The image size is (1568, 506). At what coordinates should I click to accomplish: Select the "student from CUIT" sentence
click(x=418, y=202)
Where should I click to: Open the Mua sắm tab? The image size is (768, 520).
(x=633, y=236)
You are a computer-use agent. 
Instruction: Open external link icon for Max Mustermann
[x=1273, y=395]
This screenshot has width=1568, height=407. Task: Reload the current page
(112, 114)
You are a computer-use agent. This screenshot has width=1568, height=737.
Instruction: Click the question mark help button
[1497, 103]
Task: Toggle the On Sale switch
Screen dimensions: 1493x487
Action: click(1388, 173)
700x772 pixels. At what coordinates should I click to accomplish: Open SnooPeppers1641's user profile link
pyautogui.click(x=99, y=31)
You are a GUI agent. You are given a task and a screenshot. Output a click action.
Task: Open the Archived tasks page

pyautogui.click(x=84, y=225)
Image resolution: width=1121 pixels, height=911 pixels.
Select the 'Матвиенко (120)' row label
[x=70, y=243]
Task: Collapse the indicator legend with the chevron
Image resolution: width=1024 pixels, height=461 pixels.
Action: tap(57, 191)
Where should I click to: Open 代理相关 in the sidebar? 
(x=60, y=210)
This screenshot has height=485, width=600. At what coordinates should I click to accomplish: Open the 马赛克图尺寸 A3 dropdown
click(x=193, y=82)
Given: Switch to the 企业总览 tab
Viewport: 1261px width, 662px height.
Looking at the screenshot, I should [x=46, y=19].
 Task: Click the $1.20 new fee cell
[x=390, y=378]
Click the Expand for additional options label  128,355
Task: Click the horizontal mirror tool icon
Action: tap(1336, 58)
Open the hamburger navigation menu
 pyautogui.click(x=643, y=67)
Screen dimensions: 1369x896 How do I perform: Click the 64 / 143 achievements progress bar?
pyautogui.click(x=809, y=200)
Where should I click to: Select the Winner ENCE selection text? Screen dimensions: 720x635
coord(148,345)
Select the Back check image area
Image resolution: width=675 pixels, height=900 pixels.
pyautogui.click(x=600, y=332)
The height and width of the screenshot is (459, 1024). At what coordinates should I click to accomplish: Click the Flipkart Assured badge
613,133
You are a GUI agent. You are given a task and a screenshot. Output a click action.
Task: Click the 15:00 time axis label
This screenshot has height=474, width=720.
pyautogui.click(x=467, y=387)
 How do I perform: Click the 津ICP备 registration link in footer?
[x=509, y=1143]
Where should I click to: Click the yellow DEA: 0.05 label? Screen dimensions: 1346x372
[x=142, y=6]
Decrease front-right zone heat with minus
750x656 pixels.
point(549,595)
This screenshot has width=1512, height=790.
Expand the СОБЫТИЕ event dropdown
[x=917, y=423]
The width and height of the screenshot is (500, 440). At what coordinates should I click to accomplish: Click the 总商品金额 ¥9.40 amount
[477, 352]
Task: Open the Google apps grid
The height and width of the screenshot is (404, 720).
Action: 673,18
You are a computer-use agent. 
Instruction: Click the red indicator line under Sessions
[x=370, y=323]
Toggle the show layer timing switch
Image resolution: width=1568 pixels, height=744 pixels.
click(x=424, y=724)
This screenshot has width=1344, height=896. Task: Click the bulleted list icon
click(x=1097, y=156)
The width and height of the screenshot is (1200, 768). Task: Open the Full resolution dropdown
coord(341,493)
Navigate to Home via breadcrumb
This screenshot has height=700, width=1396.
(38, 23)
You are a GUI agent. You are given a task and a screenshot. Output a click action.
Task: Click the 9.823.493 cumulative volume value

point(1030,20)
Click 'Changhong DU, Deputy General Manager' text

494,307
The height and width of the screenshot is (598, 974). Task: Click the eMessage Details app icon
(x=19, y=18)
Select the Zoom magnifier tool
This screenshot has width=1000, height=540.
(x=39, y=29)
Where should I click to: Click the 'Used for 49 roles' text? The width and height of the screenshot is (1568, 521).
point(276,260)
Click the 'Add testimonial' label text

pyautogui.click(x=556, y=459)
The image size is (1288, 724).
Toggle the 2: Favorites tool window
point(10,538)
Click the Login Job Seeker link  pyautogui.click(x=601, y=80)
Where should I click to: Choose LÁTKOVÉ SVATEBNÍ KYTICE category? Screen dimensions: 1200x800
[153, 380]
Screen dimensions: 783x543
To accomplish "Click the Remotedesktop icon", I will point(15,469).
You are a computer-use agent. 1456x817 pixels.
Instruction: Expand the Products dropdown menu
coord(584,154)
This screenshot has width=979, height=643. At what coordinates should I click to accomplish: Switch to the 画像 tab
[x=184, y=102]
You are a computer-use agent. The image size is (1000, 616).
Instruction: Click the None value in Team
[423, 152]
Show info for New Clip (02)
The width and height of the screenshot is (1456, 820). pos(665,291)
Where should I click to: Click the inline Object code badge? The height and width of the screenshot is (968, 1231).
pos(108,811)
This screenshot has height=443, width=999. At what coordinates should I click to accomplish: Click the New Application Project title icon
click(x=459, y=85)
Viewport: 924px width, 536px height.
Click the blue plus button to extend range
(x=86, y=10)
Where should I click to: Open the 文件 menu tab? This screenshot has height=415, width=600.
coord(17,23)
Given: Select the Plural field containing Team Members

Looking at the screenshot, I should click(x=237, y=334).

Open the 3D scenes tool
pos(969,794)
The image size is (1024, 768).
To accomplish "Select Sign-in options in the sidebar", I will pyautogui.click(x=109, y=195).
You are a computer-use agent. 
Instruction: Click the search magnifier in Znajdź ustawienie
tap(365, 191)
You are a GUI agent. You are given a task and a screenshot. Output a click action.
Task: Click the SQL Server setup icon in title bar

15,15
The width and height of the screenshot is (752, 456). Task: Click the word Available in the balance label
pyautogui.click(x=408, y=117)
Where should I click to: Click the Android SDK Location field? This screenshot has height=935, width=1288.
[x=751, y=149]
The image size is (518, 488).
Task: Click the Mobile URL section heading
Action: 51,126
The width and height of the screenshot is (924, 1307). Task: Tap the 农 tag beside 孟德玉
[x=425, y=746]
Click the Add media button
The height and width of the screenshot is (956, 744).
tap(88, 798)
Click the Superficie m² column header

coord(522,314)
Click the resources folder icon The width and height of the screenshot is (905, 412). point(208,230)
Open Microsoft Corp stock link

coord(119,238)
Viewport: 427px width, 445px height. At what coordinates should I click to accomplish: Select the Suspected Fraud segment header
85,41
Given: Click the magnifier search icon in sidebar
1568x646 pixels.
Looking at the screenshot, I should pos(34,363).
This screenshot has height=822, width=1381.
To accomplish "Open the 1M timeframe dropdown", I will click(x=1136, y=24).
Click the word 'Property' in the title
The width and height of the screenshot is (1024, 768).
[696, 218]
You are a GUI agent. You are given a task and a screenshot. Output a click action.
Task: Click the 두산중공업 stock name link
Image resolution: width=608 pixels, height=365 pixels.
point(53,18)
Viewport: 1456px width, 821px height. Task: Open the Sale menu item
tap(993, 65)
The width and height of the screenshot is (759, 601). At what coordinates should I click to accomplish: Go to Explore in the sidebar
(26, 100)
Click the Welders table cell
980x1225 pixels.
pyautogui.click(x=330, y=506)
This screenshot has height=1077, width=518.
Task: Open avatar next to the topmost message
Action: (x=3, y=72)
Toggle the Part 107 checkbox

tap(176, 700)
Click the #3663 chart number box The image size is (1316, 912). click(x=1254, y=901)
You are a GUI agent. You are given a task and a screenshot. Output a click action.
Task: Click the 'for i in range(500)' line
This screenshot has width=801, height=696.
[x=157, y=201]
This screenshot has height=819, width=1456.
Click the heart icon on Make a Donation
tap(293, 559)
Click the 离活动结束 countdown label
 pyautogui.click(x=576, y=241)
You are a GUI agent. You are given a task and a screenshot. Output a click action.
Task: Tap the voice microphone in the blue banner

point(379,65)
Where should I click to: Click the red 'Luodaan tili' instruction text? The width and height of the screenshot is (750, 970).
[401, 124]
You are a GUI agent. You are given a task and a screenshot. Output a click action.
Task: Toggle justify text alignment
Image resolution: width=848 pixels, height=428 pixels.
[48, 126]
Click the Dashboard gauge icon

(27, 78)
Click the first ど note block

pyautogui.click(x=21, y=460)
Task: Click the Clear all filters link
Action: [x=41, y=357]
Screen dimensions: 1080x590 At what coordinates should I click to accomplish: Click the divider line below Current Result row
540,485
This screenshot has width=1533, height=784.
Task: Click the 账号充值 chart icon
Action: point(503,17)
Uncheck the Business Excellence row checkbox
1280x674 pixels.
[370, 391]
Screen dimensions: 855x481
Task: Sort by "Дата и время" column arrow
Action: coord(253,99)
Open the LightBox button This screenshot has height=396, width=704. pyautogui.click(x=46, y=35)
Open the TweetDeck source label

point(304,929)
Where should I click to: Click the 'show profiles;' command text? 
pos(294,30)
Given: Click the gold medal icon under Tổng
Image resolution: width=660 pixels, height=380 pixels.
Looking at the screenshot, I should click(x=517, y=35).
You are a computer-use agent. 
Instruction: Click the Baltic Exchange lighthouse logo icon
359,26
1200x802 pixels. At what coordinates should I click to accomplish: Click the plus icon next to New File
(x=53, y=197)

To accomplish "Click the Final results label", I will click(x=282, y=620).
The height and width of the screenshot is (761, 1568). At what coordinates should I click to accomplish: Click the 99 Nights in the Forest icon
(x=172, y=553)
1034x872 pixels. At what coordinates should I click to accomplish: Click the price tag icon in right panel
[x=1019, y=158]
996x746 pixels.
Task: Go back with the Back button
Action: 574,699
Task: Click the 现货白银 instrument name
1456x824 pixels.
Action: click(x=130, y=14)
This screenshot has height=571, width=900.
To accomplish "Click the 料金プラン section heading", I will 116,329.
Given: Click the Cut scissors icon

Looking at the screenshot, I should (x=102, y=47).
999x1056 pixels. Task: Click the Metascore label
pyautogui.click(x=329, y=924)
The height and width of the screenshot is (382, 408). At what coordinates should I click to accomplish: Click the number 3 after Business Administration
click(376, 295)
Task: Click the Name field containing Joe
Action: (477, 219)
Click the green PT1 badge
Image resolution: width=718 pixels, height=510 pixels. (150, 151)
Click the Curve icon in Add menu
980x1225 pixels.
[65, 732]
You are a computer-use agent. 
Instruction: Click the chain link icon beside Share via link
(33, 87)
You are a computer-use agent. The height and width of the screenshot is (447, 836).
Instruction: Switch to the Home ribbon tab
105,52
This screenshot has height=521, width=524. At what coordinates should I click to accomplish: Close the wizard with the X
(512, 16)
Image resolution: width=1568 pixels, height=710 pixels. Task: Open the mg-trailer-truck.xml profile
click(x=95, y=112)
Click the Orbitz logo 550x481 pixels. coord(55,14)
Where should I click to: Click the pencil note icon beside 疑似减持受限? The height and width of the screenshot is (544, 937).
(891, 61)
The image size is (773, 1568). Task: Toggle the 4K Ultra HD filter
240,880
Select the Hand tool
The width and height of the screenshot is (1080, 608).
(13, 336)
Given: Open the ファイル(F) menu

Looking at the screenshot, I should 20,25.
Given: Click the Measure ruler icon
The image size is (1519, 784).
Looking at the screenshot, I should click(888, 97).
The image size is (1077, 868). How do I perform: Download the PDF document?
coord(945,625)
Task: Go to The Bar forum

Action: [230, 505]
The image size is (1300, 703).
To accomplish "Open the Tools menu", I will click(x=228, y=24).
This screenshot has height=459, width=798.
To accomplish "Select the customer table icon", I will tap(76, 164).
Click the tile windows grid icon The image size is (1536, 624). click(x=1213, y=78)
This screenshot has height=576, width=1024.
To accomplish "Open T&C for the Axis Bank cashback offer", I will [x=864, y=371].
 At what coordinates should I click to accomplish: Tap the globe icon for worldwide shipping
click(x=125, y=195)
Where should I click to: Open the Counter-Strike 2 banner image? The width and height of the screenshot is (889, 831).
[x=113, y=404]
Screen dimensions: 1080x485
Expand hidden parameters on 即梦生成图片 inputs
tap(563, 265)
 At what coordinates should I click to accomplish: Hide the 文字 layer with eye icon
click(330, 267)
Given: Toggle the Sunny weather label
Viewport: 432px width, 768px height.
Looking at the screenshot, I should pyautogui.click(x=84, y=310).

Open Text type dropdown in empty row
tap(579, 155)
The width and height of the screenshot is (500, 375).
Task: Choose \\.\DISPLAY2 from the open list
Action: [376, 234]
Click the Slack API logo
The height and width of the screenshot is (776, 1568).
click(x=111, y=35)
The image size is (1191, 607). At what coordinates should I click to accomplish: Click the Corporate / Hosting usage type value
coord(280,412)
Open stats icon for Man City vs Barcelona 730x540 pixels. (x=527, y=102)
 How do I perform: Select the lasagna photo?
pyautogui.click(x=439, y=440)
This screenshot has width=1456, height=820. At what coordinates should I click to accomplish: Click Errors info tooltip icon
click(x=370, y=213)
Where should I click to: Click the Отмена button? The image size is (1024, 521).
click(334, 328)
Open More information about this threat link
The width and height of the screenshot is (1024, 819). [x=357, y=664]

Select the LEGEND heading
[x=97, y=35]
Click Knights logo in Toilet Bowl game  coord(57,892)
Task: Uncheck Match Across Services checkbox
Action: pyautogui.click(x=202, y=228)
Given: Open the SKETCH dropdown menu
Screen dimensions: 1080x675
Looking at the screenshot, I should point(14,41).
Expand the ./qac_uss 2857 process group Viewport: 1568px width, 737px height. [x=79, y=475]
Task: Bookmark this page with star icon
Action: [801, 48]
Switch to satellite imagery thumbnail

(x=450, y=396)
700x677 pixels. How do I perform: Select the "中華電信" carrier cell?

**What needs to be done**
Where in the records does the string "grid" appear? Copy every line that has it.

**Written answer**
Task: Open the Google apps grid
Click the tile windows grid icon The image size is (1536, 624). click(x=1213, y=78)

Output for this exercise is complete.